*STUDY TEXT*
Dr David C Hill PhD MSc BSc (Hons)

Dr David C Hill

Institute of Applied Health Research
Medical Statistician

Contact details

Public Health Building
University of Birmingham
B15 2TT

David Hill is a Medical Statistician in the Biostatistics, Evidence Synthesis and Test Evaluation Group in the Institute of Applied Health Research, working with Professor Sue Mallett.

Trained originally as a mathematician, with a 1st Class Hons degree, David has around 28 years’ experience in maths and stats modelling in a variety of fields, such as energy and the environment, but which also includes 9 years’ experience in clinical applications.

Currently operating in the field of medical statistics initially on the PROSPeCT study, which is concerned with the prediction of metastatic disease in primary colorectal cancer. This is intended to be achieved by utilising model variables from novel perfusion computed tomography (PCT), and the primary objective is to see whether a prognostic model based on PCT information is better than current practice. He has previous experience in applications such as health risks from naturally occurring radioactive radon gas, assessment of maternity care, and was involved with a Cochrane review of female urinary incontinence.

*TASKS TO COMPLETE*
• A. Can you copy the staff profile word for word, beginning at the words "Dr David C Hill PhD" and stopping after "Professor Sue Mallett."?
• B. According to the staff profile, what is the PROSPeCT study concerned with?

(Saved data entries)
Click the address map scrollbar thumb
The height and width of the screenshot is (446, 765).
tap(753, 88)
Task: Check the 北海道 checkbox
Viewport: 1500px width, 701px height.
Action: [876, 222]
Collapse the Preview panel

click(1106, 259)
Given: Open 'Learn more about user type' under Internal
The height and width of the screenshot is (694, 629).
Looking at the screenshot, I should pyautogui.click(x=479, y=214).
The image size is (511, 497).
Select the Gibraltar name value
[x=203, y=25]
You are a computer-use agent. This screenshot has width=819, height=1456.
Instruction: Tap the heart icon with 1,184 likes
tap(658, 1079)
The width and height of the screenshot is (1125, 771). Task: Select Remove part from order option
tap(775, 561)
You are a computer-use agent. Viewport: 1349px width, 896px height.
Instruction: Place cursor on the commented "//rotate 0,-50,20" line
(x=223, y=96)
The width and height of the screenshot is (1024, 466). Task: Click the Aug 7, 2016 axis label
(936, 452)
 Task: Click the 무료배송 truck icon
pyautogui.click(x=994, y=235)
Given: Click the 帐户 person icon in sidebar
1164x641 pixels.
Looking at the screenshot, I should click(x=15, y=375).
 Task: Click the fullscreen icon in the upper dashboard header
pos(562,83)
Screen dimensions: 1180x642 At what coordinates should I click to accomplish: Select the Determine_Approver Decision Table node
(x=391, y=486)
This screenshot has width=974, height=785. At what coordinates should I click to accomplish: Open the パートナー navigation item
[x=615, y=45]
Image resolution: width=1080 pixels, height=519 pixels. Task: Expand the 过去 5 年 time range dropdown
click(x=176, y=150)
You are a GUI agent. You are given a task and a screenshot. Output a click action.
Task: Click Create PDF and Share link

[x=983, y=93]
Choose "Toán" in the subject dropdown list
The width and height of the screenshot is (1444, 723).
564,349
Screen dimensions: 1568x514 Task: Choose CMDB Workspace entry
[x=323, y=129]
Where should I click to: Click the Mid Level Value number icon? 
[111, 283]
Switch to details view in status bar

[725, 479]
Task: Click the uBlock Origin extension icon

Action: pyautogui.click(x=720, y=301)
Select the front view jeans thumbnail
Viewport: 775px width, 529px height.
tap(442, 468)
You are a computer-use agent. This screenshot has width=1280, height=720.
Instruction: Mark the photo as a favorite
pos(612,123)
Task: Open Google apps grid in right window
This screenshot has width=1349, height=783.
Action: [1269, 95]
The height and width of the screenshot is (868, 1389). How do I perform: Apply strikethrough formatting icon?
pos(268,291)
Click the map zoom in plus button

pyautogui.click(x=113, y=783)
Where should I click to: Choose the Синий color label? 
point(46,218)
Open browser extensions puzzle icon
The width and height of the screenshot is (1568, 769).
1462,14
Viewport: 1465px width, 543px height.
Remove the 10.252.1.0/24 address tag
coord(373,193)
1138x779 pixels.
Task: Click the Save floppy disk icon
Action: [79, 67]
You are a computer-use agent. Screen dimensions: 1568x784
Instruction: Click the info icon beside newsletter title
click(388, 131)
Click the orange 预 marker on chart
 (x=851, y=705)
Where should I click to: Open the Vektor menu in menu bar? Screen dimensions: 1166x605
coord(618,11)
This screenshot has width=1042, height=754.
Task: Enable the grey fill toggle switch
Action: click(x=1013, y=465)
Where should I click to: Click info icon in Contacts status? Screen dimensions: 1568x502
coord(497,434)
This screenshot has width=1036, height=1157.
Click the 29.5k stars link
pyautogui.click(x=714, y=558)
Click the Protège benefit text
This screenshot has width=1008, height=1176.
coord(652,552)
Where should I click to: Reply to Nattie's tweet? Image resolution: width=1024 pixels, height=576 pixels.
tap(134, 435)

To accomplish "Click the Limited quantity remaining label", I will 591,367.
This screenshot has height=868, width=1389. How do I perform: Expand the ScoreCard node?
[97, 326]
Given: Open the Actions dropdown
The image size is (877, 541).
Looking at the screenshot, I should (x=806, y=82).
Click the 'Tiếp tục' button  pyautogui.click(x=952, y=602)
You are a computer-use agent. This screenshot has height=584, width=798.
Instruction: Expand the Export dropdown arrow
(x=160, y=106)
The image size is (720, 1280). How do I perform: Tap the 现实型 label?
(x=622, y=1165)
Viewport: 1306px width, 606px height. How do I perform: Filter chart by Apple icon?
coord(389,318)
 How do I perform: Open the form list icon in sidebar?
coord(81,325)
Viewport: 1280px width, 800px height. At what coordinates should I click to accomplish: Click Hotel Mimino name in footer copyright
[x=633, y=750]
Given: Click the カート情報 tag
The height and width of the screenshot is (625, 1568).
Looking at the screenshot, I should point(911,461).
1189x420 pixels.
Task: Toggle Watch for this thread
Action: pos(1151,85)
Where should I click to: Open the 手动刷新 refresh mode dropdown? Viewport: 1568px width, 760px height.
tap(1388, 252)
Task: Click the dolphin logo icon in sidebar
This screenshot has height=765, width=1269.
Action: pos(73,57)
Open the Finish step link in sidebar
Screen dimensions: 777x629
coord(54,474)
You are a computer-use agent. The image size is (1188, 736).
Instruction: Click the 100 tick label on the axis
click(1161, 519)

*ANSWERS TO THE TASKS*
• A.
Dr David C Hill PhD MSc BSc (Hons)

Dr David C Hill

Institute of Applied Health Research
Medical Statistician

Contact details

Public Health Building
University of Birmingham
B15 2TT

David Hill is a Medical Statistician in the Biostatistics, Evidence Synthesis and Test Evaluation Group in the Institute of Applied Health Research, working with Professor Sue Mallett.

• B. The prediction of metastatic disease in primary colorectal cancer.